PROBLEM STATEMENT - Retype, without changes, every line from the line that contains "Where should I click to: Click the Devices" through the final line of the records. Exclude pictures.

Data extracted from a collection
Content starts

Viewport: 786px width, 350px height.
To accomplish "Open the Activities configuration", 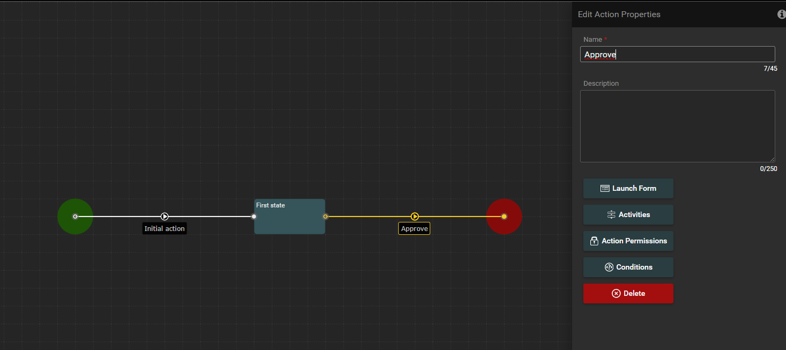I will (x=628, y=215).
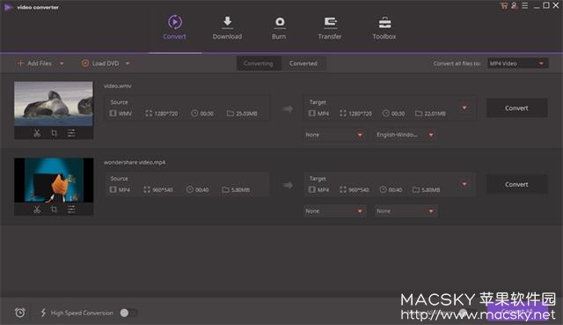Viewport: 563px width, 325px height.
Task: Trim video.wmv with the scissors icon
Action: coord(37,133)
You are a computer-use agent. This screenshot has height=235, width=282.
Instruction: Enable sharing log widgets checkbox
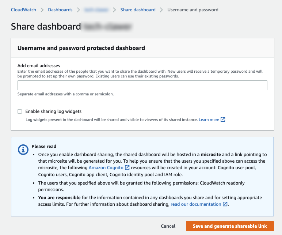(x=20, y=111)
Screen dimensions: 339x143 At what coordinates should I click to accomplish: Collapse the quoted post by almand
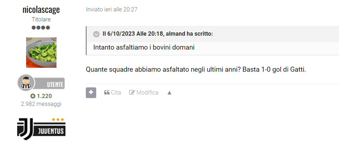point(96,34)
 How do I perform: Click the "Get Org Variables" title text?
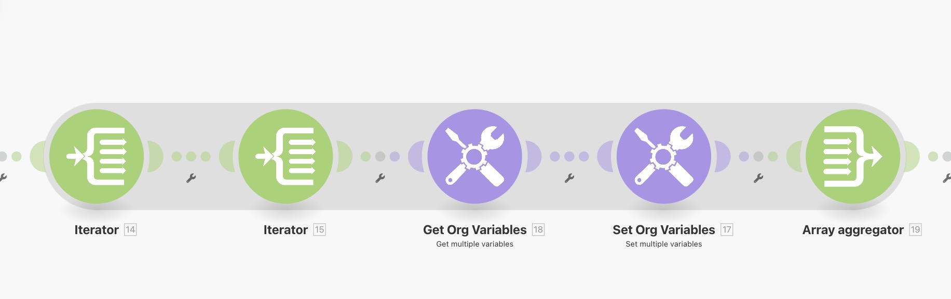474,230
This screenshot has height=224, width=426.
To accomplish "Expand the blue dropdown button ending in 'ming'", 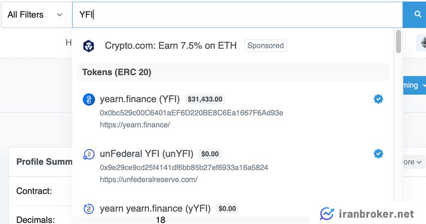I will pyautogui.click(x=415, y=85).
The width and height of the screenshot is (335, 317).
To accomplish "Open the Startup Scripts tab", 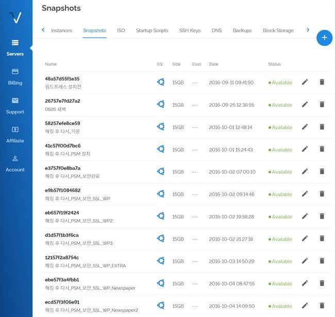I will (x=152, y=30).
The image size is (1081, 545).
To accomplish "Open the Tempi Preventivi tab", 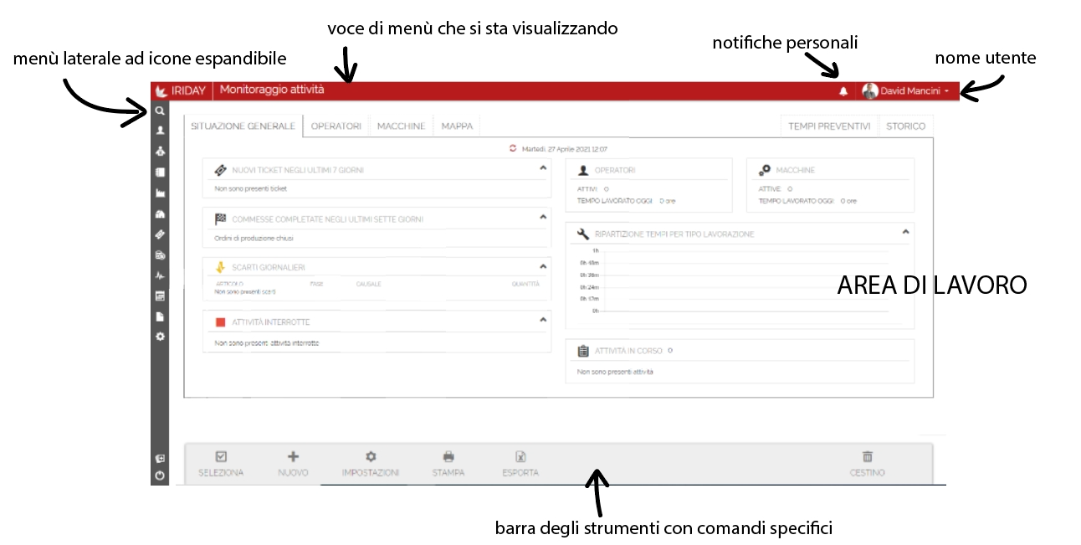I will [x=828, y=126].
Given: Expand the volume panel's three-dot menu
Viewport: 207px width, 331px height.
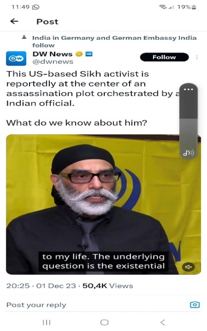Looking at the screenshot, I should click(188, 89).
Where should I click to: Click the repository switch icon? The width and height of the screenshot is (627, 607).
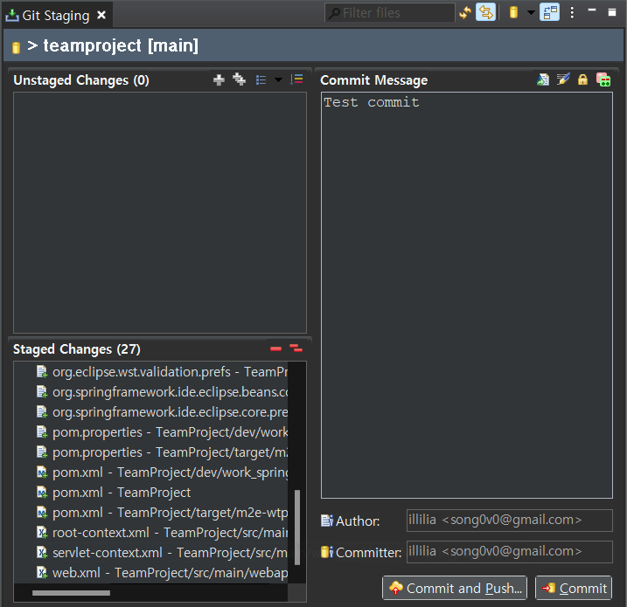point(514,13)
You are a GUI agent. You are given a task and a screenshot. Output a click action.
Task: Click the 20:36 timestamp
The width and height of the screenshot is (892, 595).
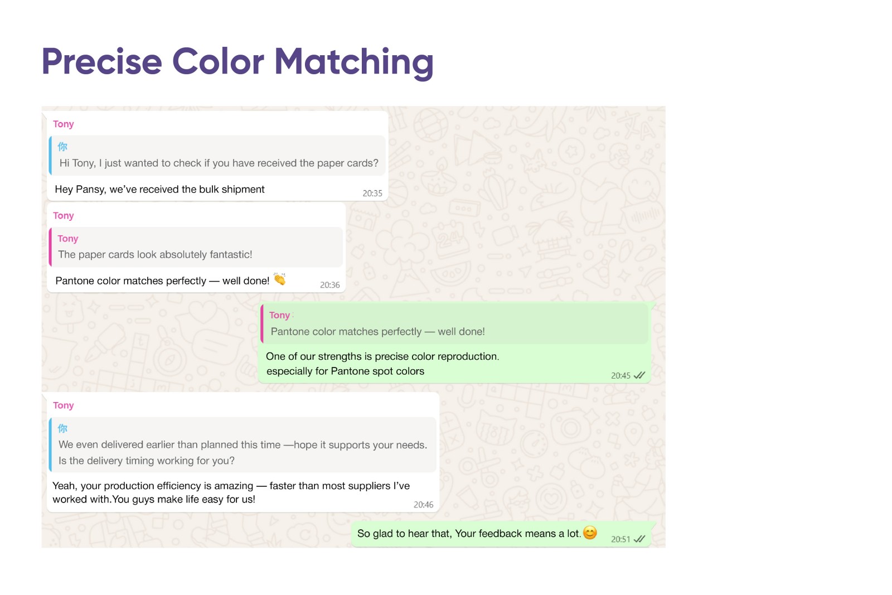point(329,285)
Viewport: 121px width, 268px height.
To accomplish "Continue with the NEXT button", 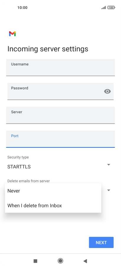I will 101,242.
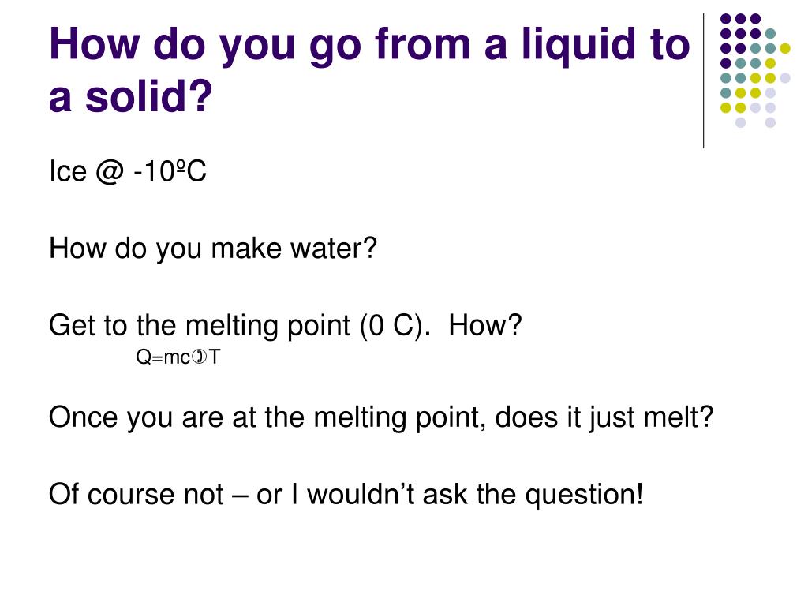
Task: Click the 'Ice @ -10ºC' text line
Action: [128, 170]
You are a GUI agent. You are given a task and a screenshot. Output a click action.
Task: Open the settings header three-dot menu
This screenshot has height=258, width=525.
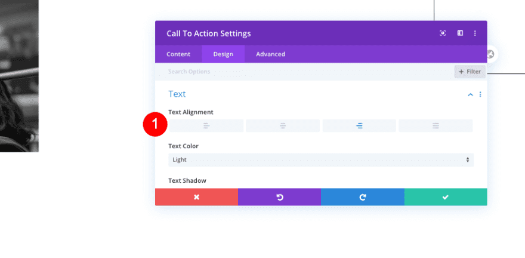[x=475, y=33]
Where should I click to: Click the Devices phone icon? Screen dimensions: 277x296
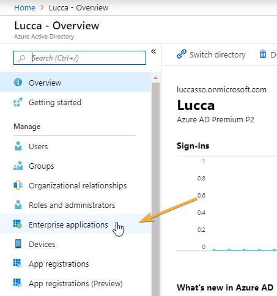pos(18,244)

Content ends

TASK SOLUTION -
Where should I click to: Click the Devices phone icon? Screen dimensions: 277x296
pos(18,244)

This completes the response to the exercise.